Inflation-adjusted spending on durable goods, such as autos, furniture, and other long-lasting items, rose 1.6 percent after rising 0.6 percent. Purchases of non-durable goods increased 1 percent after a 0.7 percent gain.
Still Shopping
Concerns about housing, which have weighed on consumer sentiment, have yet to stop Americans from shopping.
Retail sales in November rose 1 percent, more than economists had forecast, a government report Dec. 13 showed. Consumers took advantage of discounts offered by Best Buy Co., Circuit City Stores Inc. and Wal-Mart Stores Inc. to load up on electronics for the holidays. Sales at grocery and sporting- goods stores and restaurants also showed gains.
``I am very pleased with how the holidays are shaping up,'' Ed Schmults, chief executive officer of FAO Inc., parent of upscale toy retailer FAO Schwarz, said in an interview yesterday. ``We've just had a very strong season across all categories.'' The average transaction is 15 percent to 20 percent bigger than last year, he said.

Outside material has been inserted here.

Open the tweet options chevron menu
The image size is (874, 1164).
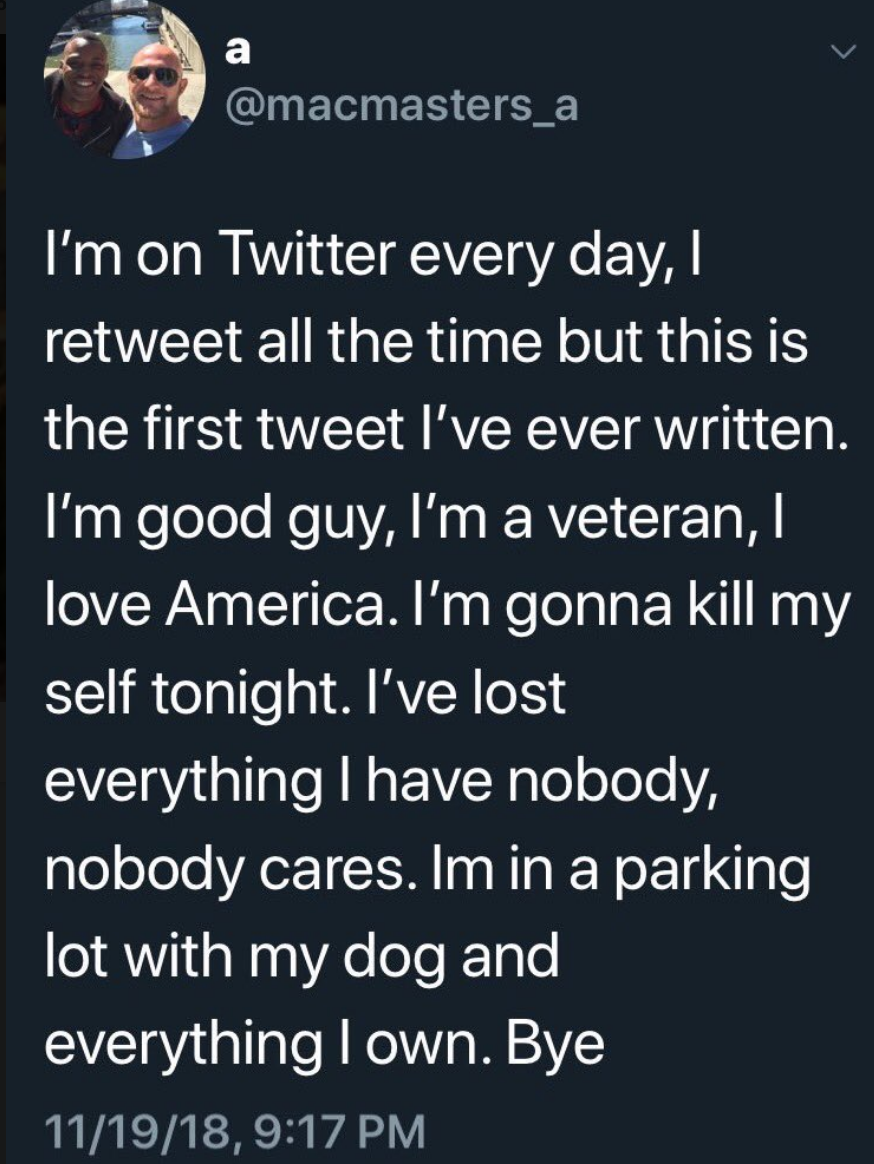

The cooling in inflation pressures may help reassure Fed policy makers, who this month held their overnight lending rate unchanged at 5.25 percent for a fourth straight meeting. The core price index is starting to edge down toward the upper end of Bernanke's ``comfort'' range of 1 percent to 2 percent.
Growth Forecasts
Economists surveyed by Bloomberg News earlier this month expect the economy will grow at an annual rate of 2 percent this quarter, matching the third quarter's pace as the year's weakest. The economy will grow 2.4 percent next quarter, according to the survey median.
Economists in the survey estimated consumer spending would rise 3 percent this quarter after a 2.8 percent increase.
The slowing housing market is still a risk to consumer spending and economic growth, according to some economists. Homeowners took a net $379.8 billion out of home equity at an annual rate last quarter, down 56 percent from the record reached a year earlier and the least since the fourth quarter of 2003, according to calculations by Fed economists.
As that source of cash dries up, there are signs consumers may be waiting for bargains.
Retail sales last week rose at their slowest pace since mid-November as consumers delayed holiday shopping and mild weather limited sales of winter clothing, a report from the International Council of Shopping Centers and UBS Securities LLC showed.
Richmond, Virginia-based Circuit City, the second-biggest U.S. consumer-electronics retailer, this week reported its first loss in six quarters on lower prices for televisions and computers. Best Buy and Wal-Mart have also been reducing prices on home electronics to attract holiday shoppers.